## [Task goal]
Your task is to print every entry below exactly as given.

---------- Provided records

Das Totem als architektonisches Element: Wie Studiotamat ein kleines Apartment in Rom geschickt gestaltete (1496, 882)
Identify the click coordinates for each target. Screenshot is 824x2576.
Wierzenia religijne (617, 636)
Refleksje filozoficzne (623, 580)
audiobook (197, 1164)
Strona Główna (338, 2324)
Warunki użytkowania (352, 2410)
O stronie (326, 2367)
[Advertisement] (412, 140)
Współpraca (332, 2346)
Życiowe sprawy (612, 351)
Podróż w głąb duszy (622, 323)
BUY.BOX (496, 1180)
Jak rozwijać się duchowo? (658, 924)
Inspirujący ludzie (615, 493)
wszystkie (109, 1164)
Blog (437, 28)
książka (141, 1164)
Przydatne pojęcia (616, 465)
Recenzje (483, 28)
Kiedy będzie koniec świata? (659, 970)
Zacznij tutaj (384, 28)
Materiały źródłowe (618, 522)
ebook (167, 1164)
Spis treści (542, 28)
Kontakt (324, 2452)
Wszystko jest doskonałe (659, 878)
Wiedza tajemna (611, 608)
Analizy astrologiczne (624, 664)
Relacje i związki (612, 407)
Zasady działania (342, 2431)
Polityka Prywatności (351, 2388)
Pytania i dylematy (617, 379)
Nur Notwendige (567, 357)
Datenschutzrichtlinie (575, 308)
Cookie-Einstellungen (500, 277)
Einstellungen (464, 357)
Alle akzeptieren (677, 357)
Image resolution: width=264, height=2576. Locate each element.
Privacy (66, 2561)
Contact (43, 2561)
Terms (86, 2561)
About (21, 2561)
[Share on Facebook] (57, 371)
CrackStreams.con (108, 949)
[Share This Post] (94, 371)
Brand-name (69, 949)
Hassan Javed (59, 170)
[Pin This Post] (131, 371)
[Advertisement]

--------------------

## [Result of the exercise]
Das Totem als architektonisches Element: Wie Studiotamat ein kleines Apartment in Rom geschickt gestaltete (1496, 882)
Identify the click coordinates for each target. Screenshot is 824x2576.
Wierzenia religijne (617, 636)
Refleksje filozoficzne (623, 580)
audiobook (197, 1164)
Strona Główna (338, 2324)
Warunki użytkowania (352, 2410)
O stronie (326, 2367)
[Advertisement] (412, 140)
Współpraca (332, 2346)
Życiowe sprawy (612, 351)
Podróż w głąb duszy (622, 323)
BUY.BOX (496, 1180)
Jak rozwijać się duchowo? (658, 924)
Inspirujący ludzie (615, 493)
wszystkie (109, 1164)
Blog (437, 28)
książka (141, 1164)
Przydatne pojęcia (616, 465)
Recenzje (483, 28)
Kiedy będzie koniec świata? (659, 970)
Zacznij tutaj (384, 28)
Materiały źródłowe (618, 522)
ebook (167, 1164)
Spis treści (542, 28)
Kontakt (324, 2452)
Wszystko jest doskonałe (659, 878)
Wiedza tajemna (611, 608)
Analizy astrologiczne (624, 664)
Relacje i związki (612, 407)
Zasady działania (342, 2431)
Polityka Prywatności (351, 2388)
Pytania i dylematy (617, 379)
Nur Notwendige (567, 357)
Datenschutzrichtlinie (575, 308)
Cookie-Einstellungen (500, 277)
Einstellungen (464, 357)
Alle akzeptieren (677, 357)
Image resolution: width=264, height=2576. Locate each element.
Privacy (66, 2561)
Contact (43, 2561)
Terms (86, 2561)
About (21, 2561)
[Share on Facebook] (57, 371)
CrackStreams.con (108, 949)
[Share This Post] (94, 371)
Brand-name (69, 949)
Hassan Javed (59, 170)
[Pin This Post] (131, 371)
[Advertisement]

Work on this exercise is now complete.